Derivative of F(t): Solving Doppler Shift Problem

[chlorine]

Homework Statement

This problem has to do with Doppler shifts as frequency changes with time.
F(t)=fo(1-(v^2*T)/(c*sqrt(v^2*T^2+b^2))
T=t-To
I want to find F'(t) .

Homework Equations

See #1.

The Attempt at a Solution

I expand F(t) to be
F(t)=f0-(fo*v/c)*(1+(b/(vT))^2)^1/2
and again...
F(t)=f0-(fo*v/c)*(1+b^2*v^-2*T^-2)^1/2

After this, I forgot all of my calculus I've learned couple years ago. :(
Please help me remember what to do.
I know you do exponent on the outside and then work inside... dot dot dot.

Thanks.

 

[Mark44]

Homework Statement

This problem has to do with Doppler shifts as frequency changes with time.
F(t)=fo(1-(v^2*T)/(c*sqrt(v^2*T^2+b^2))
T=t-To
I want to find F'(t) .

Homework Equations

See #1.

The Attempt at a Solution

I expand F(t) to be
F(t)=f0-(fo*v/c)*(1+(b/(vT))^2)^1/2

The above is incorrect for a number of reasons. I don't know what you did to get this.

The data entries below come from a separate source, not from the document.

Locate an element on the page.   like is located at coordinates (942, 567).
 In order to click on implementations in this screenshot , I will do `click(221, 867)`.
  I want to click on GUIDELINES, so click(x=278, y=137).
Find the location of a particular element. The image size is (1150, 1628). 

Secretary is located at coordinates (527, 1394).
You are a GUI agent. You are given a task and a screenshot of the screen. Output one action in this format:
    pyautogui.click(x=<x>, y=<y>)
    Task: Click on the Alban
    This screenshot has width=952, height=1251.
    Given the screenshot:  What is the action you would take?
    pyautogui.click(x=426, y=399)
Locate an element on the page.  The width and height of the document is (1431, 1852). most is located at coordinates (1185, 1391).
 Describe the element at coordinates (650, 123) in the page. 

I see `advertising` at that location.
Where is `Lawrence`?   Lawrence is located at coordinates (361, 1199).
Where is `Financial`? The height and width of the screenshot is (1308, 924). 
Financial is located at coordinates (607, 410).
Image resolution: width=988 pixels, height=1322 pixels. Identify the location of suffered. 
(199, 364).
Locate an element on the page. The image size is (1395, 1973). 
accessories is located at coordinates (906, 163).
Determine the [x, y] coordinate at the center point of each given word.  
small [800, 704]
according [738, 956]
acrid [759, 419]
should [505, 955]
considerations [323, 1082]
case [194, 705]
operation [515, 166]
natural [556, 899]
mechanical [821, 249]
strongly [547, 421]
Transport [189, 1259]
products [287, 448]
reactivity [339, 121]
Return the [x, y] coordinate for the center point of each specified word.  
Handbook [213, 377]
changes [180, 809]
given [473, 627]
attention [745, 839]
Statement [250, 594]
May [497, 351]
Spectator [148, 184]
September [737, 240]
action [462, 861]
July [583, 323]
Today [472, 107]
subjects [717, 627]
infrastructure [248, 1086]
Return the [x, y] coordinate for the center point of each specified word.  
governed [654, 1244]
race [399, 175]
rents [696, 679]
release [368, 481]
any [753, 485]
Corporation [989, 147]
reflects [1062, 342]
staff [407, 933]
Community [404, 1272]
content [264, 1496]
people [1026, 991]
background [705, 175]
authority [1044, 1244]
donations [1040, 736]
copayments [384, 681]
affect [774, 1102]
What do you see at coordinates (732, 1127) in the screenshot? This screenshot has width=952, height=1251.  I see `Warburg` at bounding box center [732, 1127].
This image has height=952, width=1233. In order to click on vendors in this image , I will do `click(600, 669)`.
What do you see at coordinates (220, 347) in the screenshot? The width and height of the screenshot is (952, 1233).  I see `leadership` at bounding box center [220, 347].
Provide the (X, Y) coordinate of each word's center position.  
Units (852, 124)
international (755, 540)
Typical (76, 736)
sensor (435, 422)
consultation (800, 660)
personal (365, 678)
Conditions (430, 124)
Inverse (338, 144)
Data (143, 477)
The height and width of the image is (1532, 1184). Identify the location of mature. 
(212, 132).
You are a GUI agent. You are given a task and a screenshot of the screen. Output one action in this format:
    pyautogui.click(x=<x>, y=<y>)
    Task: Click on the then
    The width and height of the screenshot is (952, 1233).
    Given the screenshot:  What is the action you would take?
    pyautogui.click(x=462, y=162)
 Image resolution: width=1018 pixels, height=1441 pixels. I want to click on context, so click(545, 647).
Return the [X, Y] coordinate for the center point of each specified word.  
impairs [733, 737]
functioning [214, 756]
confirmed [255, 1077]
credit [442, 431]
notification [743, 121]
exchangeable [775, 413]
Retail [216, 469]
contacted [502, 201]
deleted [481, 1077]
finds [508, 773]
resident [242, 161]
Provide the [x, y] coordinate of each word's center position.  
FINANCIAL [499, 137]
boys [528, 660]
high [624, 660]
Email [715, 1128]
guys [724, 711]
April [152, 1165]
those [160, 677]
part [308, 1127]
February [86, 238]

Don't bother multiplying by f₀.

and again...
F(t)=f0-(fo*v/c)*(1+b^2*v^-2*T^-2)^1/2

After this, I forgot all of my calculus I've learned couple years ago. :(
Please help me remember what to do.
I know you do exponent on the outside and then work inside... dot dot dot.

Thanks.

You need to use the quotient rule first, and you will need the chain rule to get the derivatives that arise in the quotient rule.